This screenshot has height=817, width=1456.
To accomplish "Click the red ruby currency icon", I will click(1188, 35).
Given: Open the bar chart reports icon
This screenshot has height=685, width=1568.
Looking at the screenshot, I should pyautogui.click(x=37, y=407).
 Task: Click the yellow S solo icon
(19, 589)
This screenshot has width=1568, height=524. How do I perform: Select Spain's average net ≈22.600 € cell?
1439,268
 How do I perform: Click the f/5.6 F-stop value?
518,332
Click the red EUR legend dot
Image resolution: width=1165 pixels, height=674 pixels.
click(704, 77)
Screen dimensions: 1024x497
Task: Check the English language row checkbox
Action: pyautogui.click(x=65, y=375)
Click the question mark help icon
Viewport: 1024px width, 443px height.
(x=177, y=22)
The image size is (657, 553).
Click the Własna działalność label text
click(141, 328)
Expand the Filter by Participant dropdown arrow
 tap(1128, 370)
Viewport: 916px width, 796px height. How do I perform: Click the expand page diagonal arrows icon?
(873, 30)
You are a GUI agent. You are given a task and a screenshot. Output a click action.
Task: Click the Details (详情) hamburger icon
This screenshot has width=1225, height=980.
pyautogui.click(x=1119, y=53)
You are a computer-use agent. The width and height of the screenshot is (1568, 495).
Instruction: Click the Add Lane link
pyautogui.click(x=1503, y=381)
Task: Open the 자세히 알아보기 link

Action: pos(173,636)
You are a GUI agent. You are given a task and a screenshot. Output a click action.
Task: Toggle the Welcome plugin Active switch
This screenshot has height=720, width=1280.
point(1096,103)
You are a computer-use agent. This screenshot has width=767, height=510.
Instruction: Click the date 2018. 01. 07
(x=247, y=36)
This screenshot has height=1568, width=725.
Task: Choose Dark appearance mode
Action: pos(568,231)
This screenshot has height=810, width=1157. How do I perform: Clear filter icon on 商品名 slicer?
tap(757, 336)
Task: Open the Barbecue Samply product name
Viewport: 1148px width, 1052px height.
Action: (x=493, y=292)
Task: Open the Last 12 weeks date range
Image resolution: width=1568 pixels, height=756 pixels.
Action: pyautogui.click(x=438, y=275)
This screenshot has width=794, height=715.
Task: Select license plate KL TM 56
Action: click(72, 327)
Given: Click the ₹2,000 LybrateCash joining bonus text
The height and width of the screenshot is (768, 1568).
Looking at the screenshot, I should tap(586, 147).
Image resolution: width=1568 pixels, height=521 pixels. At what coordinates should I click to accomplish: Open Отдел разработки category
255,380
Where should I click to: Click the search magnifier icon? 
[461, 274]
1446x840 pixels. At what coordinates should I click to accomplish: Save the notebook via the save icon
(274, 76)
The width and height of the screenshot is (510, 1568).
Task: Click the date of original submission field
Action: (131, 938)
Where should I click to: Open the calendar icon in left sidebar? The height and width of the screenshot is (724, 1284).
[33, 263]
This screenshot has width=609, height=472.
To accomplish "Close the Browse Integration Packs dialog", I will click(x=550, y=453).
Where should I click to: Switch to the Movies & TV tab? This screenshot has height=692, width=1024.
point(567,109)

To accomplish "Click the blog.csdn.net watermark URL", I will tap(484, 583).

+ + + + +

* _GOAL OF THE EXERCISE_:
Copy out the data above line for line, changing nothing.

* _RESULT OF THE EXERCISE_:
This screenshot has height=817, width=1456.
To accomplish "Click the red ruby currency icon", I will click(1188, 35).
Given: Open the bar chart reports icon
This screenshot has height=685, width=1568.
Looking at the screenshot, I should pyautogui.click(x=37, y=407).
 Task: Click the yellow S solo icon
(19, 589)
This screenshot has width=1568, height=524. How do I perform: Select Spain's average net ≈22.600 € cell?
1439,268
 How do I perform: Click the f/5.6 F-stop value?
518,332
Click the red EUR legend dot
Image resolution: width=1165 pixels, height=674 pixels.
click(704, 77)
Screen dimensions: 1024x497
Task: Check the English language row checkbox
Action: pyautogui.click(x=65, y=375)
Click the question mark help icon
Viewport: 1024px width, 443px height.
(x=177, y=22)
The image size is (657, 553).
Click the Własna działalność label text
click(141, 328)
Expand the Filter by Participant dropdown arrow
 tap(1128, 370)
Viewport: 916px width, 796px height. How do I perform: Click the expand page diagonal arrows icon?
(873, 30)
You are a GUI agent. You are given a task and a screenshot. Output a click action.
Task: Click the Details (详情) hamburger icon
This screenshot has width=1225, height=980.
pyautogui.click(x=1119, y=53)
You are a computer-use agent. The width and height of the screenshot is (1568, 495).
Instruction: Click the Add Lane link
pyautogui.click(x=1503, y=381)
Task: Open the 자세히 알아보기 link

Action: pos(173,636)
You are a GUI agent. You are given a task and a screenshot. Output a click action.
Task: Toggle the Welcome plugin Active switch
This screenshot has height=720, width=1280.
point(1096,103)
You are a computer-use agent. This screenshot has width=767, height=510.
Instruction: Click the date 2018. 01. 07
(x=247, y=36)
This screenshot has height=1568, width=725.
Task: Choose Dark appearance mode
Action: pos(568,231)
This screenshot has height=810, width=1157. How do I perform: Clear filter icon on 商品名 slicer?
tap(757, 336)
Task: Open the Barbecue Samply product name
Viewport: 1148px width, 1052px height.
Action: (x=493, y=292)
Task: Open the Last 12 weeks date range
Image resolution: width=1568 pixels, height=756 pixels.
Action: pyautogui.click(x=438, y=275)
This screenshot has width=794, height=715.
Task: Select license plate KL TM 56
Action: click(72, 327)
Given: Click the ₹2,000 LybrateCash joining bonus text
The height and width of the screenshot is (768, 1568).
Looking at the screenshot, I should tap(586, 147).
Image resolution: width=1568 pixels, height=521 pixels. At what coordinates should I click to accomplish: Open Отдел разработки category
255,380
Where should I click to: Click the search magnifier icon? 
[461, 274]
1446x840 pixels. At what coordinates should I click to accomplish: Save the notebook via the save icon
(274, 76)
The width and height of the screenshot is (510, 1568).
Task: Click the date of original submission field
Action: (131, 938)
Where should I click to: Open the calendar icon in left sidebar? The height and width of the screenshot is (724, 1284).
[33, 263]
This screenshot has width=609, height=472.
To accomplish "Close the Browse Integration Packs dialog", I will click(x=550, y=453).
Where should I click to: Switch to the Movies & TV tab? This screenshot has height=692, width=1024.
point(567,109)

To accomplish "Click the blog.csdn.net watermark URL", I will tap(484, 583).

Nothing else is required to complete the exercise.